Listed records:
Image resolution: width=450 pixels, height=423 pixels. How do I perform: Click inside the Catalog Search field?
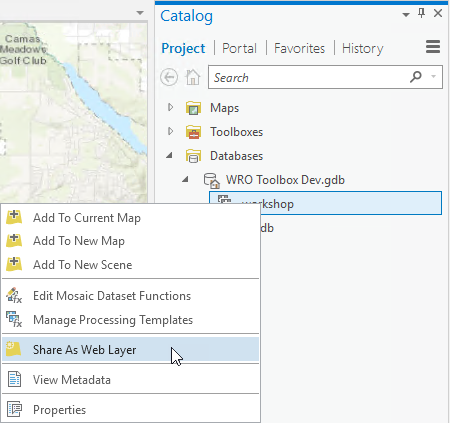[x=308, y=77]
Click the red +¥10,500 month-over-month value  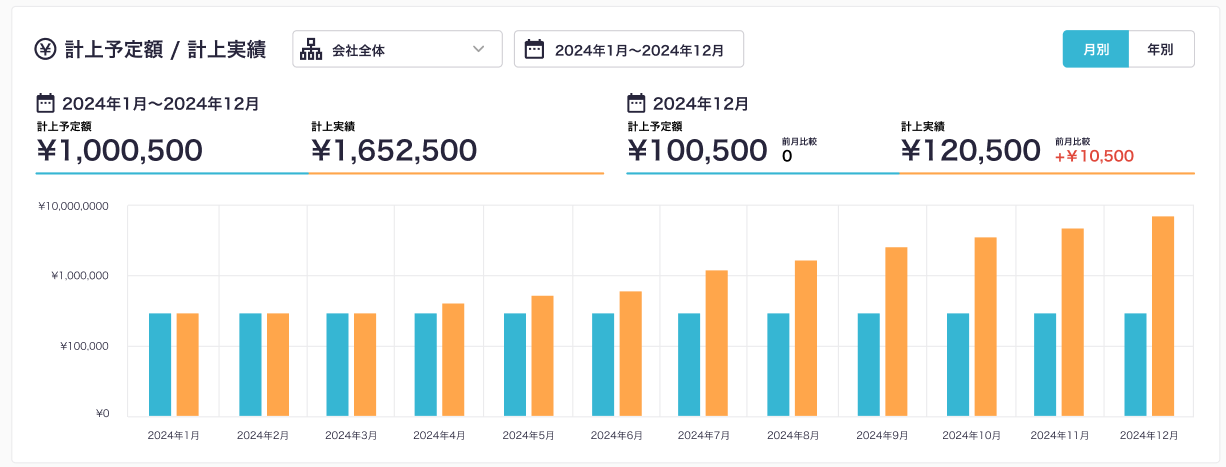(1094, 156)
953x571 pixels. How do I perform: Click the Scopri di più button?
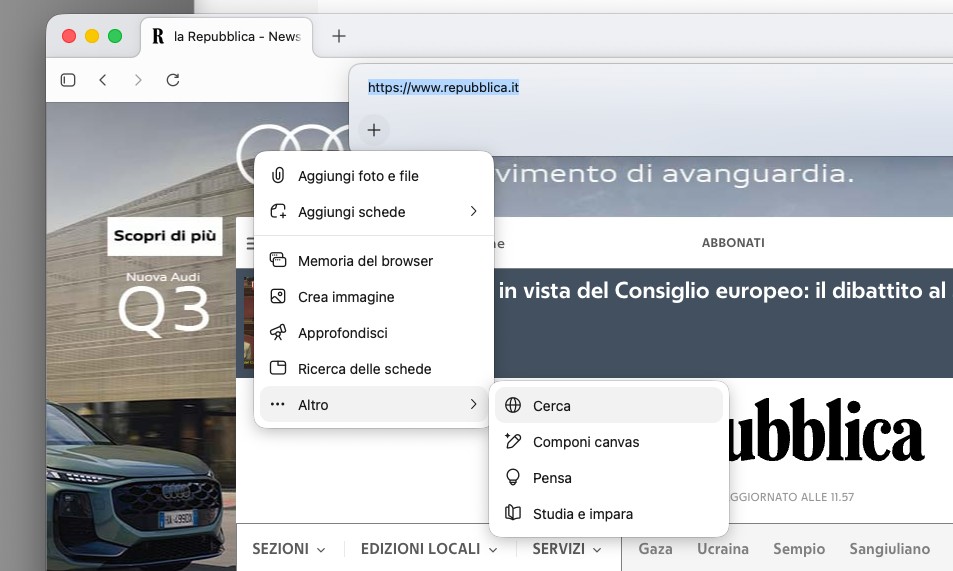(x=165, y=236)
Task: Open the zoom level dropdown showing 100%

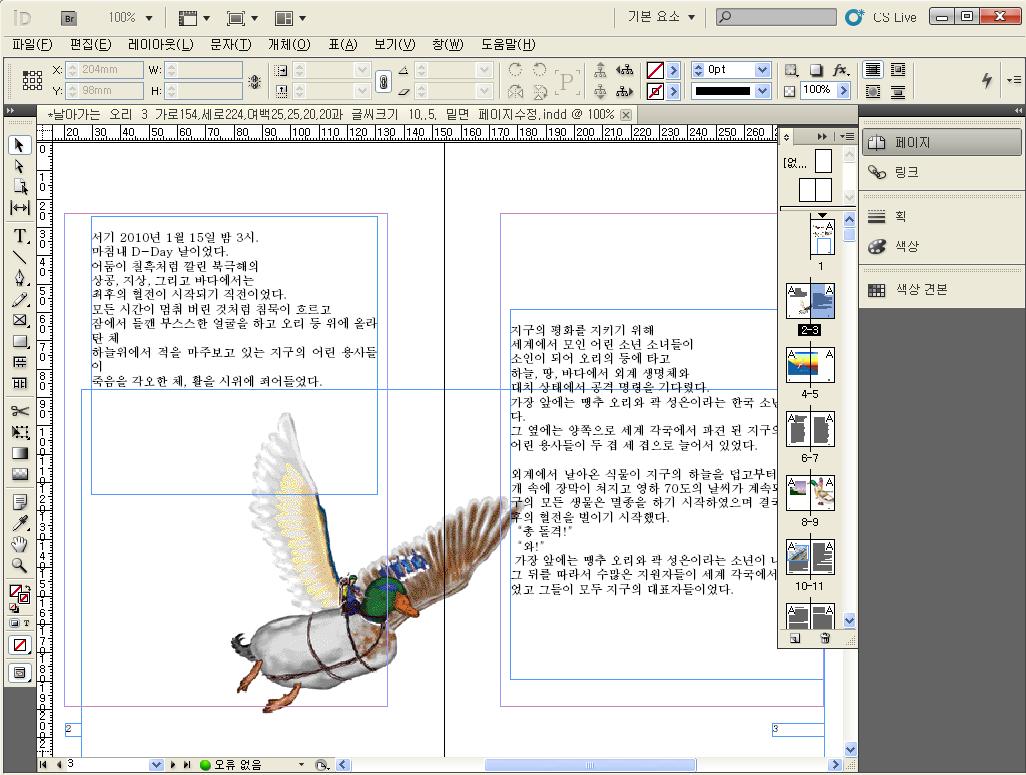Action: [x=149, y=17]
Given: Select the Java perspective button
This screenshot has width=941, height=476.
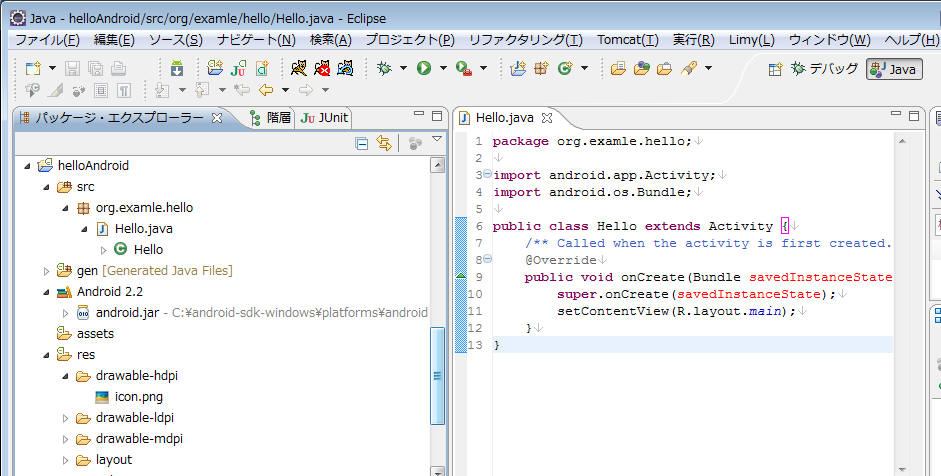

Action item:
Excluding all pictures, print exactly and only the lines from the line with "953x571 pixels. How" through the end of the records above, both ends included.

Solution to this task:
953x571 pixels. How do I perform: Click the Scopri di più button?
(x=165, y=236)
Task: Open the zoom level dropdown showing 100%

Action: [x=149, y=17]
Given: Select the Java perspective button
This screenshot has width=941, height=476.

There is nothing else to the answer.